In the case of Lachaux v Independent (and others) (July 30, 2015) the claimant, a French national living in Abu Dhabi, had sued The Independent, the Huffington Post and the London Evening Standard over allegations which included that he had been violent towards his former wife and had falsely accused her of kidnapping their baby son.
The court ruled that the claimant must prove as a fact that serious reputational harm has been caused by, or is likely to result in future from, the publication. It is no longer sufficient to show that the publication would have the “tendency” to harm a claimant’s reputation. However, the judgment acknowledged that “serious harm” may be inferred from the gravity of the allegation and the extent of its circulation. With four out of five published articles, the court in Lachaux ruled that the serious harm test had been met. The case continues against all three publishers who will have the opportunity, if they choose, of seeking to prove that the allegations are true, or that publication was a matter of public interest.

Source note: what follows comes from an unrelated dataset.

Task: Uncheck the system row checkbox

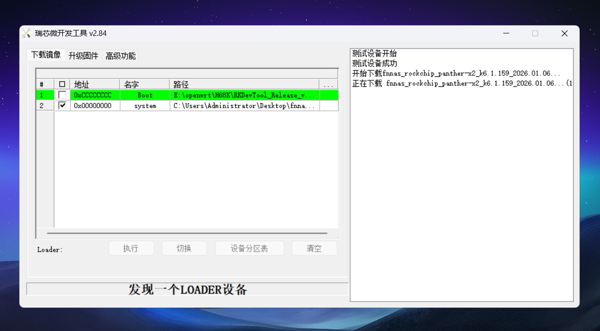Action: (x=62, y=106)
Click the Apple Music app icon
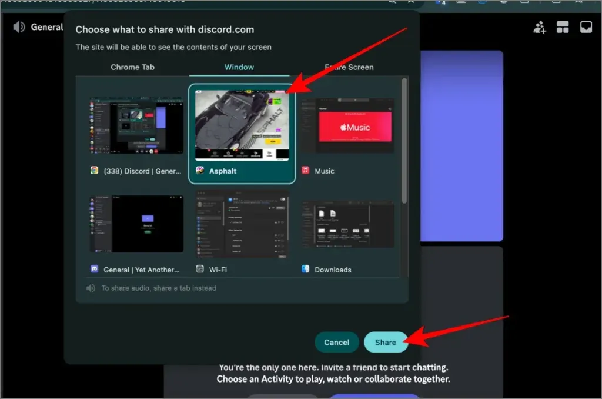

This is consistent with the award of £110,000 libel damages earlier in July 2015 to the Russian businessman Vladimir Sloutsker in his claim against a Russian journalist who alleged in an online blog that Sloutsker had taken out a contract to kill her husband.
This was decided under the old law by the same judge, who ruled that the libel was extremely grave, and published to an estimated readership of 60,000 within the jurisdiction of the English court. It would be remarkable if a case that had resulted in a high award of damages under the old law was considered not to meet the test of serious harm under the new law — essentially the position for those bringing defamation claims now under the new law is that they must be able to demonstrate the severity of harm caused.

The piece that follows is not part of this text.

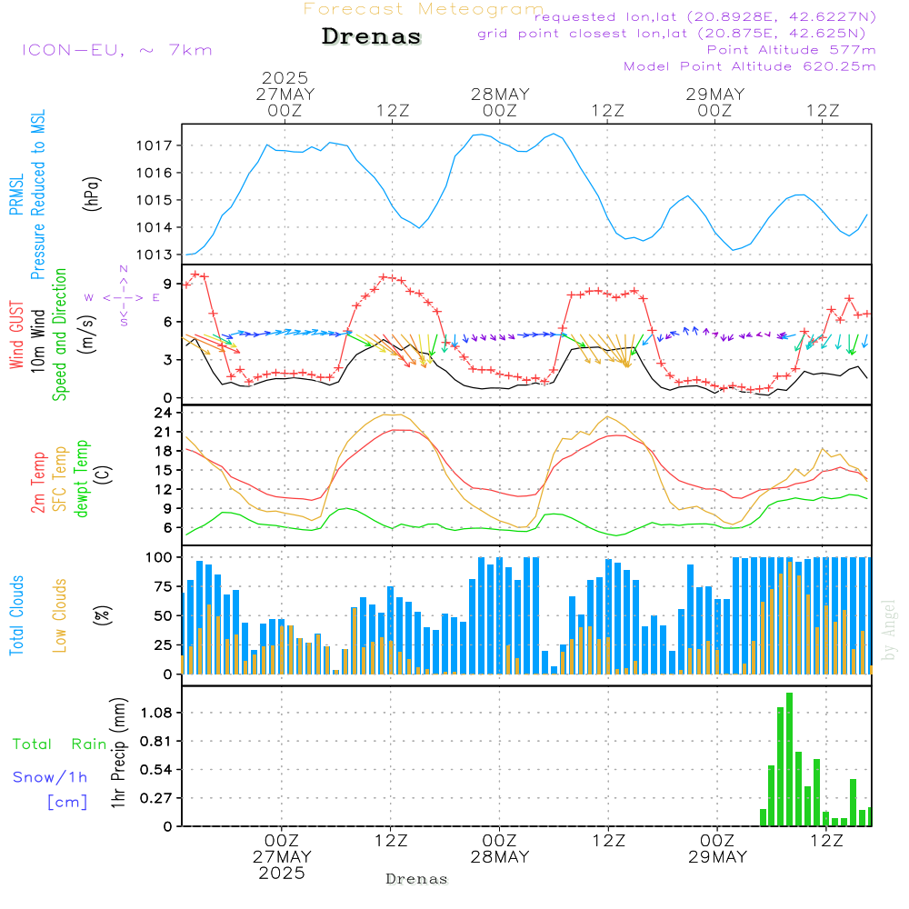Click the 1017 hPa pressure tick label
This screenshot has width=909, height=909.
click(x=155, y=145)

The Lachaux judgment, however, highlights another dilemma for defamation claimants under the new law in that “a cause of action may lie inchoate until serious harm is caused or its future occurrence becomes probable”. The judge ruled that the test should be applied “at the time the issue is determined” by the court, rather than at the date of publication or when proceedings were issued.
So a claimant who takes prompt action to mitigate the risk of harm may find that the court decides, perhaps following the publication of a retraction and apology, that the test of serious harm is not met at the time of trial. This uncertainty, where the validity of a claim may depend on events outside the claimant’s control, may well result in fewer claims in the future.
On the other hand, a claimant who waits to assess the effect of the publication will need to be mindful of the one-year limitation rule, since the cause of action is to be “treated as having accrued” on the date of first publication. If evidence of serious harm only becomes apparent more than 12 months later, for example if a job application is then rejected or a bank loan refused, the claimant would then need to rely on the court exercising its discretion to disapply the time bar.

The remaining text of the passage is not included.